Does anyone have any advice or experience they'd care to share on the potential pitfalls of de-caf espresso ?

Similarly, any recommendations on particular beans worth trying would be most welcome.

I've ordered some from Rave and Coffeebeanshop so we'll see how they pan out.

If it helps, I like full-bodied, nicely rounded 'nutty' coffee as opposed to treacle or citrus notes.

Thank you for your help...

Confused from Fife


----------



## CamV6 (Feb 7, 2012)

Londinium are best I have had by far


----------



## coffeechap (Apr 5, 2012)

Second that Londinium decaf is proper good...


----------



## jzbdski (Oct 20, 2012)

Cheers guys,

Bag of Londinium ordered.

Will let you know how I get on.

Cheers

Richard


----------



## mhofmeyr (May 23, 2013)

I second londinium. However, I ordered Hasbean's decaf green beans and they are currently my favourite decaf. I roast it slightly darker than the Hasbean roasted decaf and I'm getting a consistent full body lovely espresso. Martin


----------



## chimpsinties (Jun 13, 2011)

I have a bag of Rave Swiss water decaf about once a month as my other half doesn't drink caffeine but loves a cappuccino at the weekends. I've had it myself a few times and it's pretty nice.


----------



## jzbdski (Oct 20, 2012)

HI Guys,

Thanks for all your helpful input.

I've ordered beans from Rave, Londinium and two-varieties (Brazilian and Guatemalan) from CoffeeBeanShop.

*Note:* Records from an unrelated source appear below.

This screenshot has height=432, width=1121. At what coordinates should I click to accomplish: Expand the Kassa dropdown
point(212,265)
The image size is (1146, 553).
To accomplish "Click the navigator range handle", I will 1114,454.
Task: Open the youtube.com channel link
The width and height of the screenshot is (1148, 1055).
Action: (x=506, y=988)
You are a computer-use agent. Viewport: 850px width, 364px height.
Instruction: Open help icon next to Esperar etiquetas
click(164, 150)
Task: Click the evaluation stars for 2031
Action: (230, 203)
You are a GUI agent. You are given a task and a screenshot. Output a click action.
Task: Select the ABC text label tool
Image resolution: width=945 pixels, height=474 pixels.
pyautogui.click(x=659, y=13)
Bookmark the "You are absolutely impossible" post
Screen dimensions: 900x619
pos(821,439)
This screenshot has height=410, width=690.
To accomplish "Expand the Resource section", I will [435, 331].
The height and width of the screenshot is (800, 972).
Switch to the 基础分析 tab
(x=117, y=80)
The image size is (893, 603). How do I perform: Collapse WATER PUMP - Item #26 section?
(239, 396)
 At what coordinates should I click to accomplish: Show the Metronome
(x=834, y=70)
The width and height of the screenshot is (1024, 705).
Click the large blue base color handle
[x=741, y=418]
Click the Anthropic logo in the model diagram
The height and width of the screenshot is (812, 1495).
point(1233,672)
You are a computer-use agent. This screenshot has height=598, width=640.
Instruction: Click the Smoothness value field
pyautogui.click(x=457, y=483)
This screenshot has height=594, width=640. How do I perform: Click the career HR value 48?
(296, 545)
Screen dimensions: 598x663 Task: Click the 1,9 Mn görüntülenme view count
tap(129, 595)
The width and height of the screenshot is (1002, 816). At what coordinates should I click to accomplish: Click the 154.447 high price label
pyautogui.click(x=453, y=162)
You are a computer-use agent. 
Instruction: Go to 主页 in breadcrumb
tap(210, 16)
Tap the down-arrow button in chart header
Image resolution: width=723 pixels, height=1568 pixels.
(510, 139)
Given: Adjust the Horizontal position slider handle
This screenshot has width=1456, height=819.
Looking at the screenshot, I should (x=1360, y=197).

So far only the Rave has arrived so that's what I'm about to try.

I've steadied myself by trying some Rambouts de-caf filters and a de-caf espresso from Costa -both of which were really grim.

I'll let you know how I get on shortly.

Cheers

Richard


----------



## chimpsinties (Jun 13, 2011)

About the Rave decaf. It's usually roast pretty dark so you might need to back off your grind a little bit of you'll get a choker.


----------



## jzbdski (Oct 20, 2012)

Actually it came out pretty well first attempt took 28secs for the shot.

The Ground coffee smells really chocolatey -which isn't usually the flavour I go for (I prefer it more nutty)

The espresso itself tastes on, it feels quite thin and tastes like a dark roast (just on the edge of bitter) not overly keen on the aroma of the shot but the taste is better than I was expecting.

Overall then, encouraging.

I'll see how the other beans perform as they arrive.

Thanks again


----------



## chimpsinties (Jun 13, 2011)

Get some milk in there. I bet you'll hardly be able to tell


----------



## jzbdski (Oct 20, 2012)

Unfortunately allergic to milk ! ;(


----------



## mhofmeyr (May 23, 2013)

Soya milk is an ok alternative to milk. I have tried it a few times and not too bad.


----------



## jzbdski (Oct 20, 2012)

Hi Guys,

Well, it's been a wee while now and I've tried out the various De-Caf beans which I could get my hands on so I thought I'd post my findings just in case anyone else finds themselves in the same boat.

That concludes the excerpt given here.